What you should do :: Find all lines below containing the string "entry" and return them.

(Saved entries)

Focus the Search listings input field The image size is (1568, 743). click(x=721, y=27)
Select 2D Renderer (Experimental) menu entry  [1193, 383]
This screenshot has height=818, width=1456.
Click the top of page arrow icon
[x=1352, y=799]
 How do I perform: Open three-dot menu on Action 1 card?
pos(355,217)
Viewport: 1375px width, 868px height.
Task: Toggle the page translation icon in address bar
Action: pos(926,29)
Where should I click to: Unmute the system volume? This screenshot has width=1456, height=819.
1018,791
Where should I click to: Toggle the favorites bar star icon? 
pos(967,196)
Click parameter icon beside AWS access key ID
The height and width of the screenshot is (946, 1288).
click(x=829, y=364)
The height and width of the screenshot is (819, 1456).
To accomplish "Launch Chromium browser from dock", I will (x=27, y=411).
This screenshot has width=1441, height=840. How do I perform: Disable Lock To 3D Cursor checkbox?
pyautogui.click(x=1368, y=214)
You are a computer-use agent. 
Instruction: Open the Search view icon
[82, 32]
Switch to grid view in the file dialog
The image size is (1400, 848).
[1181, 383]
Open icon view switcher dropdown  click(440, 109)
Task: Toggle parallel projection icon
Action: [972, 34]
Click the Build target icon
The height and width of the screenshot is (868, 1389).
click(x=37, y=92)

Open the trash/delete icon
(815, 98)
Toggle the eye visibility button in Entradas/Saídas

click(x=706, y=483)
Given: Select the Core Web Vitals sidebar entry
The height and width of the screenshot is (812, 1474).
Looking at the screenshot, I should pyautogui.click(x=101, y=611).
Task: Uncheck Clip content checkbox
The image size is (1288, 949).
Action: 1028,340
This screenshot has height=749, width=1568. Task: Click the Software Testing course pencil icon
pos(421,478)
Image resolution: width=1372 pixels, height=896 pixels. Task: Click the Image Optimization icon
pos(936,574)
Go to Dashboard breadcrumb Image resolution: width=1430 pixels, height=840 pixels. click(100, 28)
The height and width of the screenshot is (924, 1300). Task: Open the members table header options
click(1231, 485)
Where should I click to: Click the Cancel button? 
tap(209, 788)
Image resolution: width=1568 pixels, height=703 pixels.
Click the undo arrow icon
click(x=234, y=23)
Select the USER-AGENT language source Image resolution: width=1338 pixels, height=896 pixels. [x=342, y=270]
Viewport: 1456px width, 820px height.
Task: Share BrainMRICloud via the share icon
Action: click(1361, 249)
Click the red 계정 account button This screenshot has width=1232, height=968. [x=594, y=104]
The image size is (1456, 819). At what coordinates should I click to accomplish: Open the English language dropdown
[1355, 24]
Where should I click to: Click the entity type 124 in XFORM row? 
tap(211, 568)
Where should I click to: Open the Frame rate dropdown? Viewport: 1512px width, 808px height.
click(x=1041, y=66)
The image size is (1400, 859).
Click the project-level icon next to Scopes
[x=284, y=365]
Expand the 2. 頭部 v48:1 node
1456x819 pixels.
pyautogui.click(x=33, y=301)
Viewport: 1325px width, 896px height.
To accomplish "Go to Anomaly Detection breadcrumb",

Solution to this task ::
Select 2D Renderer (Experimental) menu entry  [1193, 383]
Given: Select the Core Web Vitals sidebar entry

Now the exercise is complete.